Sure. Everything looks pretty solid – maybe the negative memory consumption once today was a bit strange.

Oh that’s odd! We’re not that good at VMs yet.

What query gave you negatives on memory? I can have a look and see why it might’ve done that.

avg(firecracker_vm_memory_mem_total{app="$__app"}) - avg(firecracker_vm_memory_mem_free{app="$__app"})

Btw, would it be possible to collect app specific metrics too? Maybe as a backing service similarly to Redis?

Yes we’d like to let people collect custom metrics. It’s a fun technical challenge because Prometheus like databases have problems with too many different series (metric + label). High cardinality breaks things and/or makes them expensive to run.

We’ve experimented with this a little, if you send a fly-cache-status: HIT header you’ll see a chart appear on our ui.
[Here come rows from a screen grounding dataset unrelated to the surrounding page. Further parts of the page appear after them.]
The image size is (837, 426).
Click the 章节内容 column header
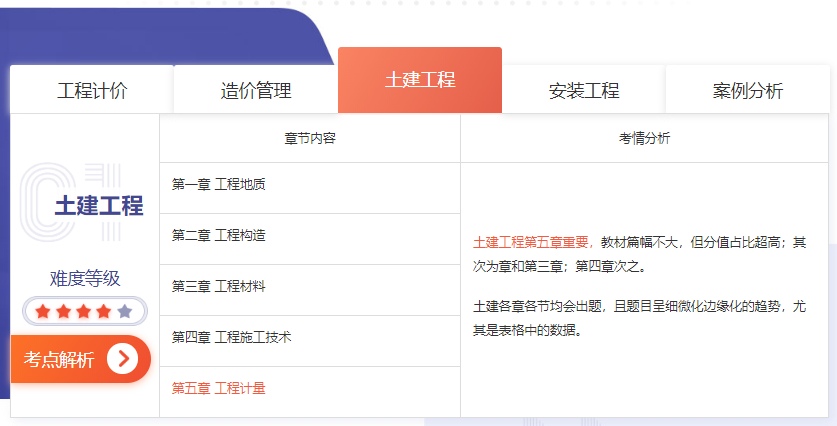click(x=309, y=139)
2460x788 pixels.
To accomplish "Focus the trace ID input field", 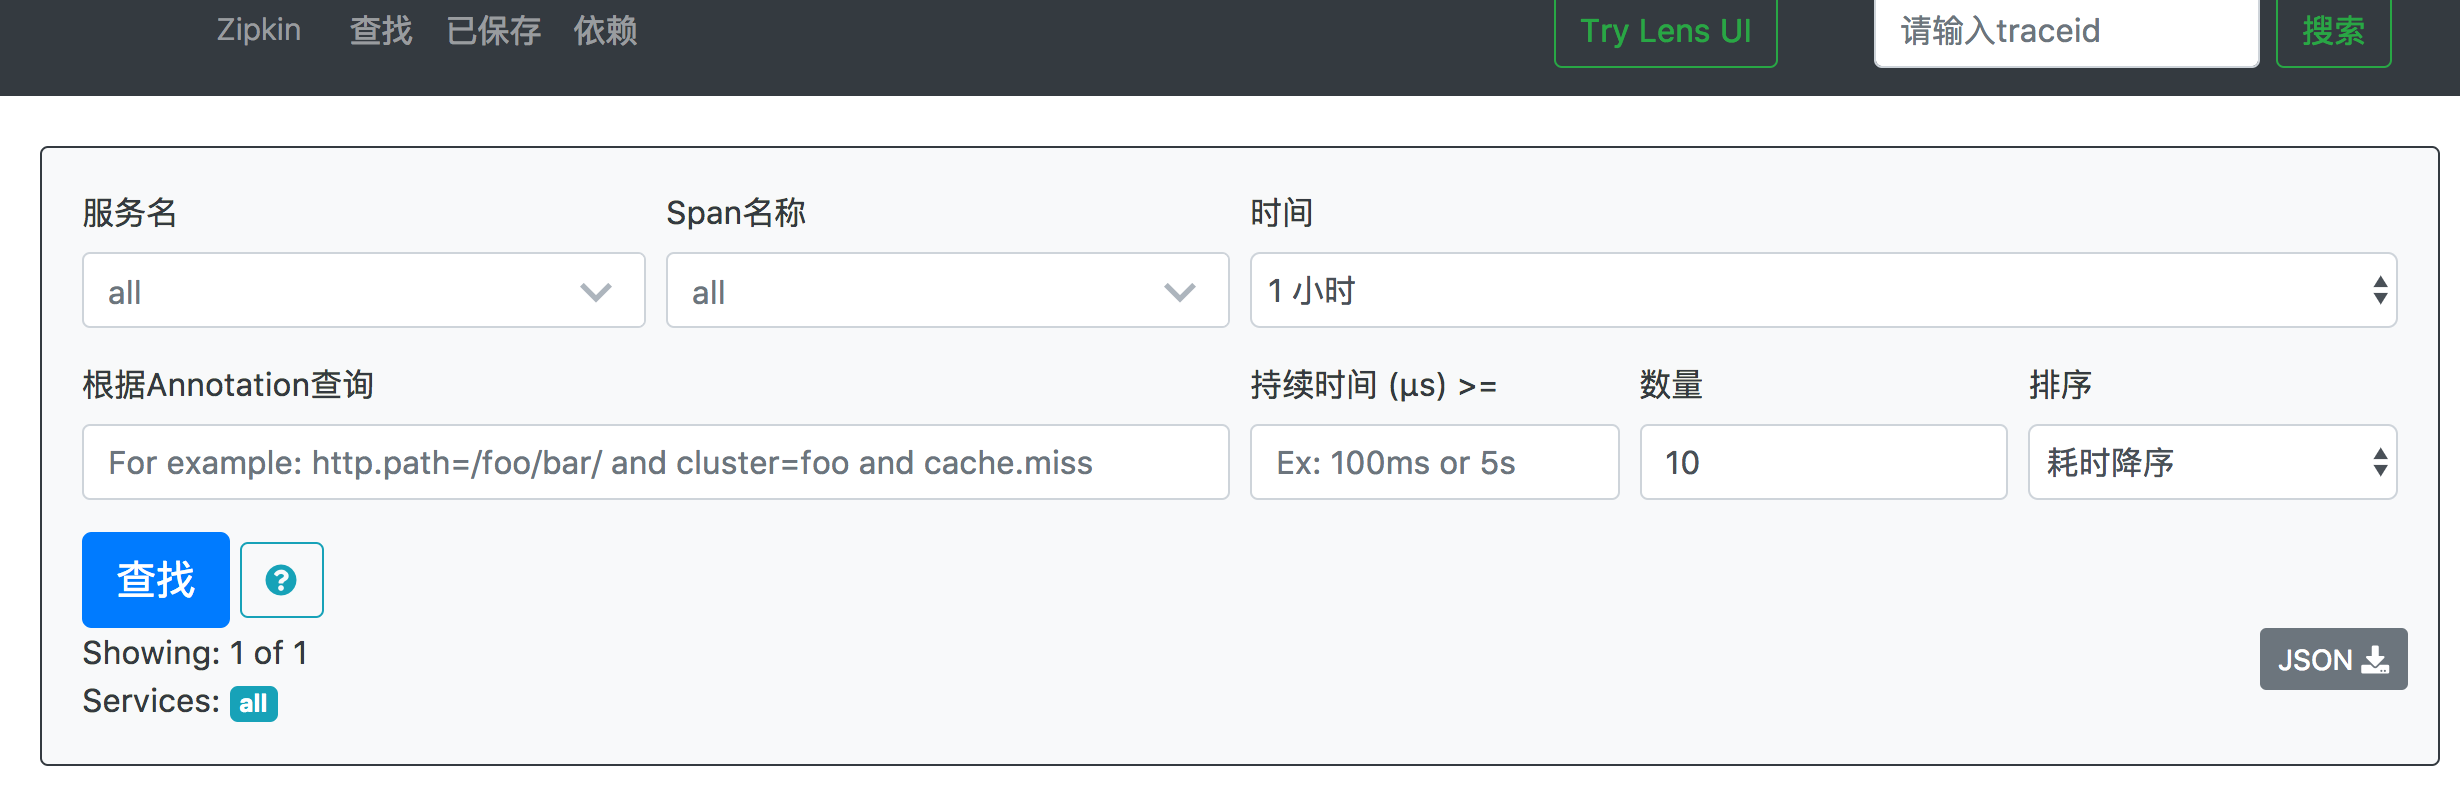I will tap(2065, 31).
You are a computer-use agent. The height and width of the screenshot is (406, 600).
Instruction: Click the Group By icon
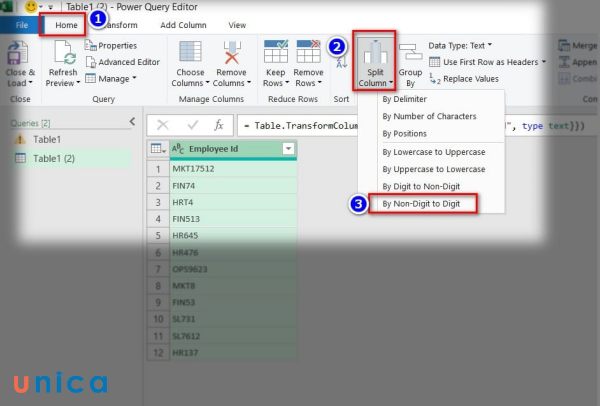(x=410, y=53)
You can use any status you want there. We might expose other named metrics and let apps populate them.

The next step is to make it easy to scrape metrics from your app instances so you can turn on something like paid Grafana cloud and at least get them there!

Great, keep us informed!
Not sure how do you mean sending a fly-cache-status. Send it from an instance in an HTTP response?